Medicalizing Blackness is organized into three parts. The first part introduces the reader to how physicians used blackness as a means of understanding disease susceptibility” (Hogarth 10).

“The second part of the book focuses on slave diseases and emphasizes how physicians increasingly pathologized blackness in the plantation setting. Rather than focusing on a disease that claimed victims of both races, the chapters in this part of the book focus exclusively on so-called slave diseases—in particular, Cachexia Africana” (Hogarth 11).

“Cachexia Africana was a scourge of plantations across the Greater Caribbean, and its construction had little to do with politicking about slavery’s future. Using descriptions of the disease from Jamaican sources, this chapter shows how physicians easily constructed this disease, fought over the best ways to treat it, and generated a whole literature on it, absent any need to advance a proslavery platform” (Hogarth 11).

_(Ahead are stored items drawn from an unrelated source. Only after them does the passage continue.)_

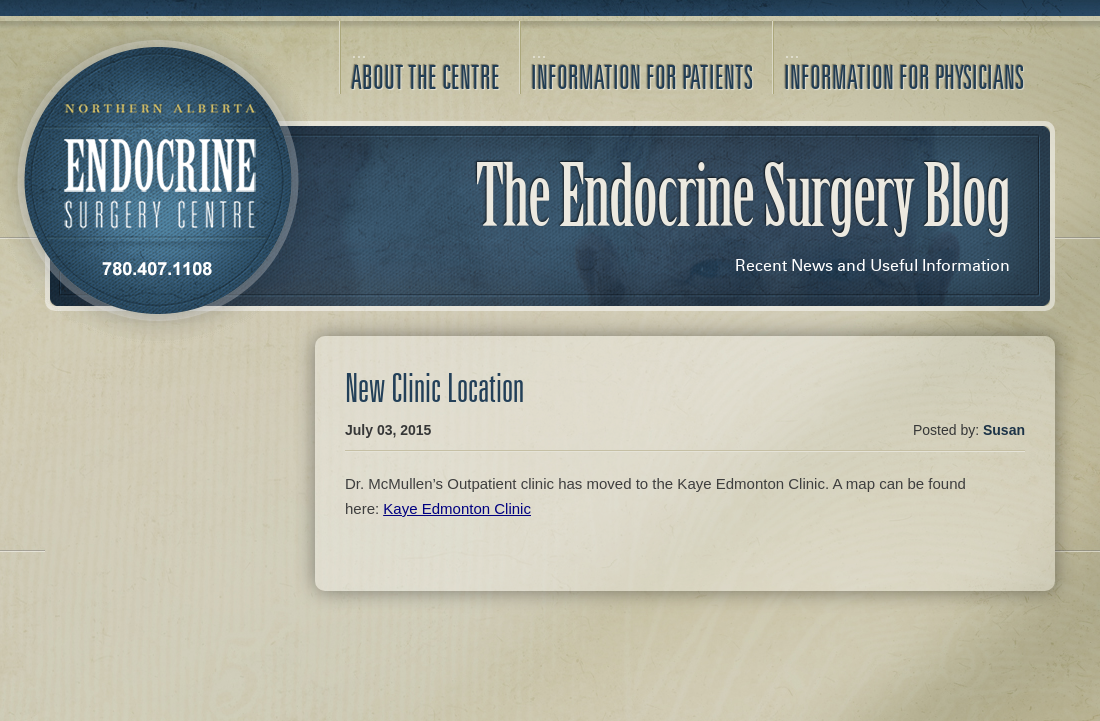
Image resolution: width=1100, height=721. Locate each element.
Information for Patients (642, 77)
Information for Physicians (904, 77)
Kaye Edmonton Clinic (457, 508)
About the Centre (425, 77)
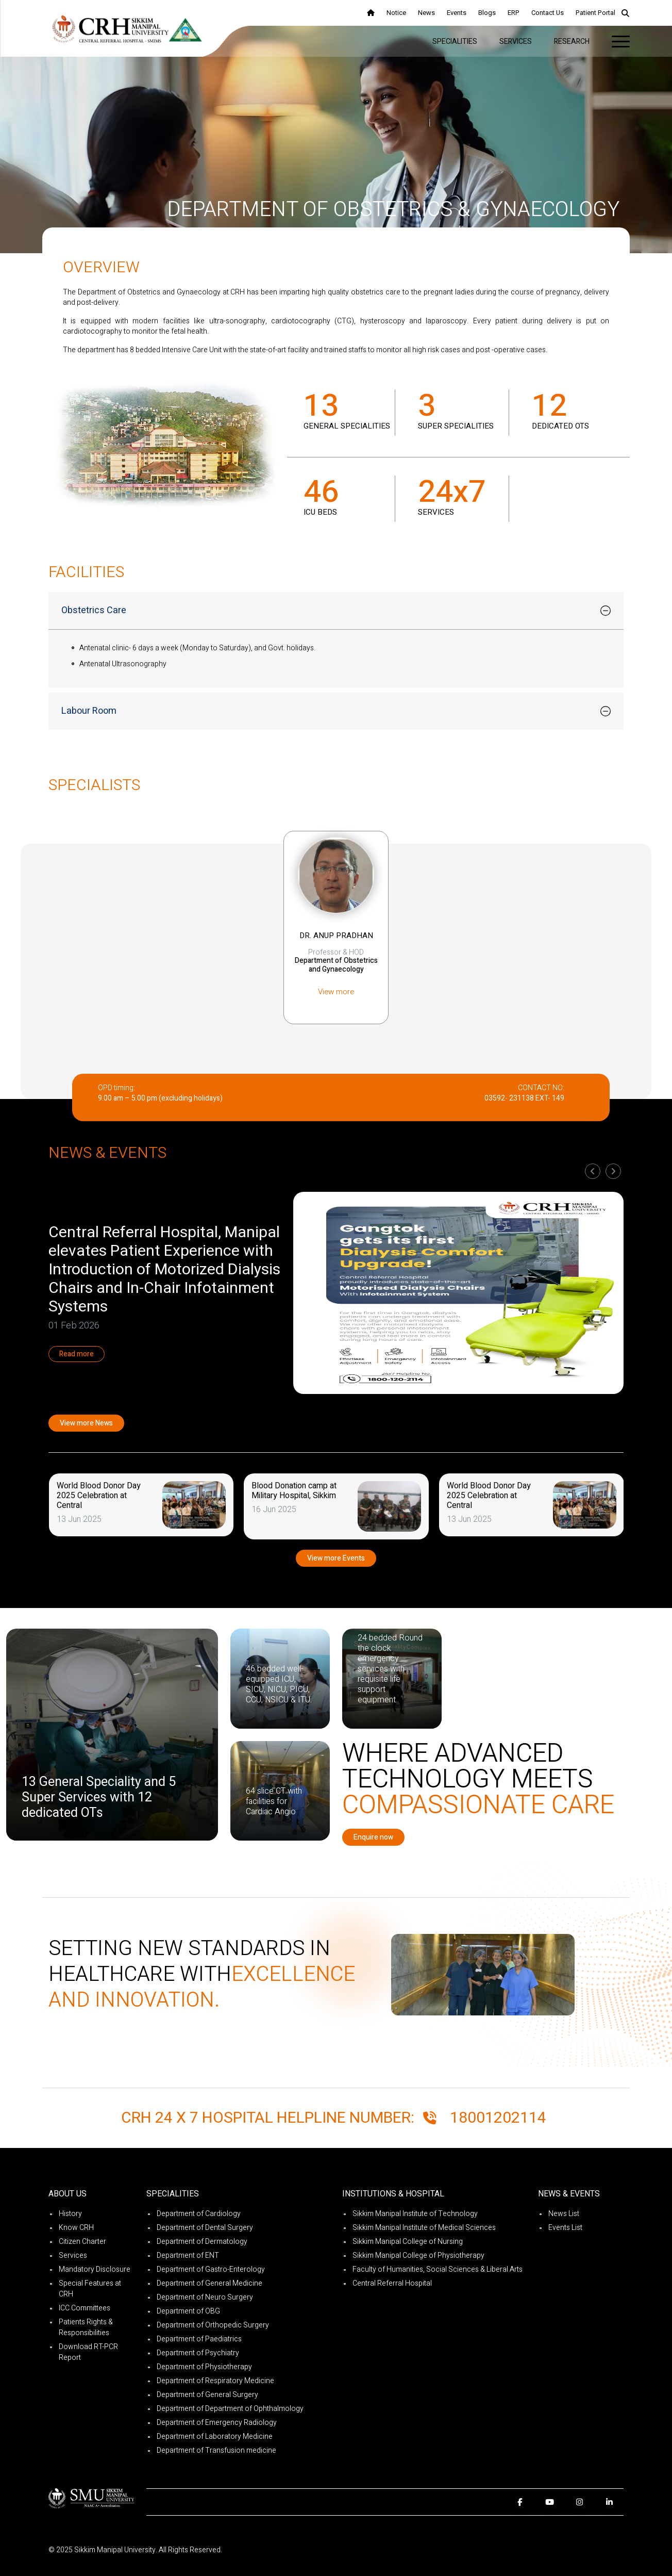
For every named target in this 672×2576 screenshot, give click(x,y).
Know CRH (76, 2227)
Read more (80, 1354)
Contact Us (547, 13)
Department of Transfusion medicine (216, 2450)
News (426, 13)
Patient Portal (595, 13)
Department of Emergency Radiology (217, 2422)
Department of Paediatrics (199, 2339)
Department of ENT (188, 2255)
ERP (513, 13)
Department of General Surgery (207, 2394)
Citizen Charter (82, 2241)
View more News (86, 1423)
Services (515, 41)
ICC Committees (84, 2308)
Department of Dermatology (202, 2241)
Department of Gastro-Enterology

“In the final part of the book, I draw the reader’s attention to the ways blackness functioned in medical spaces outside the plantation. Medical institutions, particularly those that taught medical students and provided care for black patients, worked in part to police black people’s bodies and reinforce the idea that these bodies were deviant and in need of white supervision. These institutions became part of the municipal landscape of cities of the Greater Caribbean and functioned as a means to further white prerogatives under the guise of offering care to the enslaved” (Hogarth 12).